O primeiro-ministro do Líbano, Fouad Siniora, elogiou a tomada total de controle, neste domingo, do campo de refugiados palestinos de Nahr Al-Bared, no norte do país, onde soldados vinham enfrentando militantes desde maio.
"Foi uma vitória significativa a que o Exército libanês conseguiu sobre os terroristas, aqueles que buscam o caos, destruição e tragédias para o Líbano", disse Siniora em um pronunciamento na TV do país.
Ele disse que o campo será reconstruído mas ficará "sob a autoridade apenas do governo libanês".
Os soldados ainda buscam militantes fugitivos do campo e fez um apelo para os moradores próximos por informações que levem a captura deles.
Al-Qaeda
Nas operações deste domingo, pelo menos 37 militantes e cinco soldados morreram.

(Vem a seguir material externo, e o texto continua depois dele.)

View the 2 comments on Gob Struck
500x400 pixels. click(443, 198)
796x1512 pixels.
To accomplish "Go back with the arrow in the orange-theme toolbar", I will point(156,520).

A violência começou quando um grupo de homens tentou escapar do cerco militar ao campo.
Os militantes fazem parte do grupo Fatah Al-Islam, que é acusado de ter ligações com a rede Al-Qaeda.
Após a invasão do campo, soldados libaneses dispararam tiros para o ar, para comemorar o fim do cerco.
A onda de confrontos matou mais de 300 pessoas e forçou a retirada de quase 40 mil refugiados palestinos desde maio.
Segundo um correspondente da BBC, as batalhas foram o pior incidente interno de violência no Líbano desde o fim da guerra civil, em 1990.